__Information given__
== Segment start ==
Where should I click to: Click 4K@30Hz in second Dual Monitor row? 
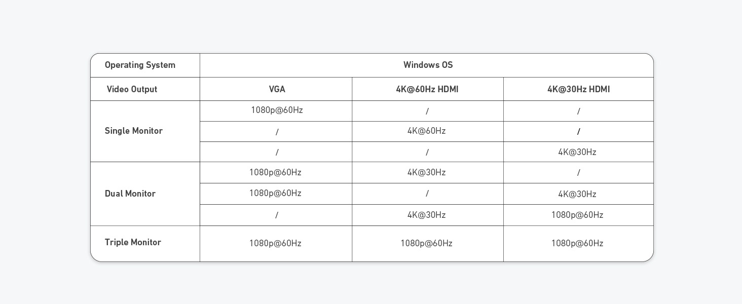pyautogui.click(x=577, y=194)
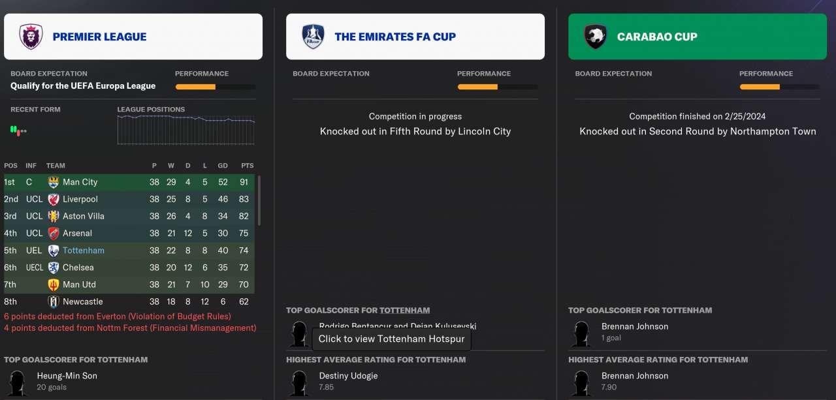Open Destiny Udogie player profile

(x=348, y=376)
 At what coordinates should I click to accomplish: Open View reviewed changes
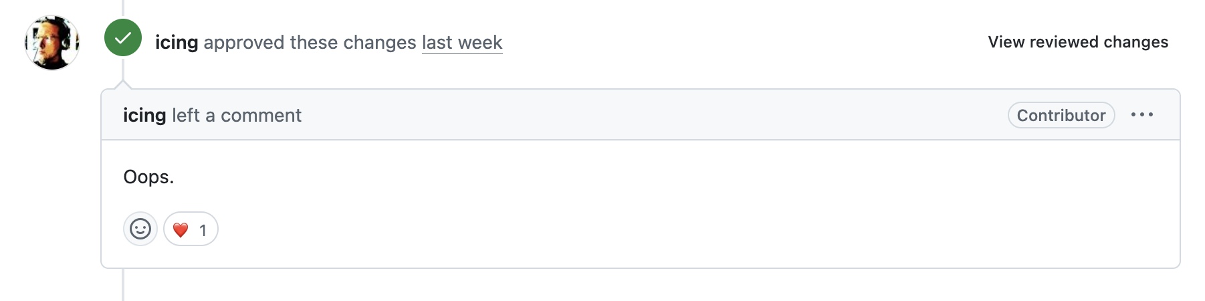click(x=1078, y=42)
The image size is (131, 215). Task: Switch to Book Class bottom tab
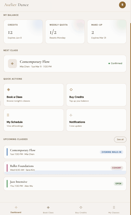(48, 209)
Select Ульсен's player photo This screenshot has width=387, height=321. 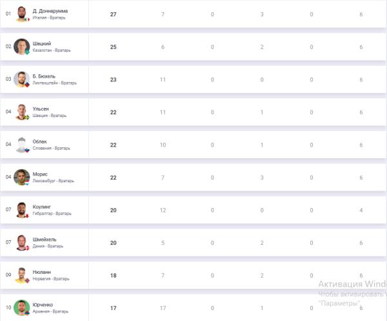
== Segment end ==
__Task item__
Pictures are to be left out when the lines from the one containing "At what coordinates" through the end of the records above are repeated exactly; no other line is wanted.

__Response to the exercise__
 At what coordinates should I click to accomplish: Open View reviewed changes
click(x=1078, y=42)
The image size is (131, 215). Task: Switch to Book Class bottom tab
(48, 209)
Select Ульсен's player photo This screenshot has width=387, height=321. 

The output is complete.